覗き込むと、中には落ち葉が溜まっていて、枯れ井戸と気付いた。ああ、喉が渇いていたのにと落胆していると、見る見るうちにその井戸から水が湧いてきた。
ああ、助かった、水が飲める。
それで、井戸に顔を付けて飲んでいると、ふと気が付いたら地面に突っ伏していたって言うんですよ。
まあ、認知症のケがある徘徊老人の話ですから、うわ言を言っているだけかもしれませんがね。
実は私もね、ひとり保護したことがあるんですよ。私の場合は自殺志願者の中年の男でした。人生に思い詰めて、どこかで死のうと、当てもなくフラフラと着の身着のまま山の中へ入っていったんですって。
怖いのはね、その男も、気が付くと目の前に井戸があったって言うんですよ。山の中を分け入って、分け入って、彷徨っていたらね。
ああ、井戸があると思って、中を覗き込んだら枯れ井戸だった。

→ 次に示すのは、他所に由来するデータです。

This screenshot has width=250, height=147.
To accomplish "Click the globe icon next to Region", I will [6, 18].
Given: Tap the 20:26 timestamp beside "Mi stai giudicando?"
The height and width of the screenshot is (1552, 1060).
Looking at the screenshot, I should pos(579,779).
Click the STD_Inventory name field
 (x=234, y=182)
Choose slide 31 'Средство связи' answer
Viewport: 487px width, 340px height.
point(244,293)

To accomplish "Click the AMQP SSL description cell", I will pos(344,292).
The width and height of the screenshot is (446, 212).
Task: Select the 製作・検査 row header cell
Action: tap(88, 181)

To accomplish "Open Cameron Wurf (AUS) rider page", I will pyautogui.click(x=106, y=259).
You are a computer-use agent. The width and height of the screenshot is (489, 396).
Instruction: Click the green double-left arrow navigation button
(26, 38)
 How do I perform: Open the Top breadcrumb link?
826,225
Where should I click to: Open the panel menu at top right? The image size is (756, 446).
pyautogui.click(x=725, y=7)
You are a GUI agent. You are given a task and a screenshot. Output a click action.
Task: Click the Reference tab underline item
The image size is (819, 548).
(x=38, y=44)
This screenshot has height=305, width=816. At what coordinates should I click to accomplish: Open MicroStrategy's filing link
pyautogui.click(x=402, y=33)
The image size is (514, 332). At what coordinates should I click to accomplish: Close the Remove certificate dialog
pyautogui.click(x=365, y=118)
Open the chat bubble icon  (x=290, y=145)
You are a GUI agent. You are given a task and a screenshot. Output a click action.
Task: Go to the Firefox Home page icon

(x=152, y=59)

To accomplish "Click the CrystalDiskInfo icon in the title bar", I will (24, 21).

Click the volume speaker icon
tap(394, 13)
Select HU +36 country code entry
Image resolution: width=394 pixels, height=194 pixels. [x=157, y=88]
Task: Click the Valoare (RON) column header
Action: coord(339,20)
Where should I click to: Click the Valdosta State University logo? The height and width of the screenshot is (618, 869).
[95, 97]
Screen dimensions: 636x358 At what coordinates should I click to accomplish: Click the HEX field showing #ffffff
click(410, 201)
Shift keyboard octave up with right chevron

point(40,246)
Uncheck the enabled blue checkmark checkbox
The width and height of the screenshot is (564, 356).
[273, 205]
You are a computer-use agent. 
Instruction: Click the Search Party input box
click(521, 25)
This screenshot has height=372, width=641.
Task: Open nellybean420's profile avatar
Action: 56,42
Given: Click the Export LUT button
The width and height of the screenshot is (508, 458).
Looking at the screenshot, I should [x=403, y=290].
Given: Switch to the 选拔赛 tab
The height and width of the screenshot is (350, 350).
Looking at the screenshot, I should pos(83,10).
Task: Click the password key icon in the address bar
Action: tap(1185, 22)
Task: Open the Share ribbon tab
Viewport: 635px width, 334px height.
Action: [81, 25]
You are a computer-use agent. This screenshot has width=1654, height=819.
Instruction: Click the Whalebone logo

ところが、見る見るうちに落ち葉の溜まった底から水が湧いて、溢れてきた。なぜだか無性に喉が渇いて、口を付けて飲んでいると、後ろからオイと呼ぶ声がする。
振り返ると、私がいたらしいです。我に返ると、自分の顔が泥だらけなのに気が付いた。
どうして、って聞かれましたが、聞きたいのは私の方ですよ。
私が見つけた時、男は地面に顔をぐりぐりと押し付けていたんですから。
ね、怖いでしょう?あの山はね、引き寄せているんですよ。何かが。
何か、一体何なんでしょうねえ。枯れ井戸のふりをした何かが、人間を欲しているんでしょうかねえ。
その人は話し終えたら、またニヤリと笑ったよ。
僕は話も怖かったけど、その人の語り方のほうが怖くて、妙に印象に残っているんだよね。
でも、不可解な話だよね。得体が知れないというか。
山に住むモノが・・、いや、山自体がモノなのかもしれない。山自体が怪異で、枯れ井戸は、その疑似餌みたいなものなのかな?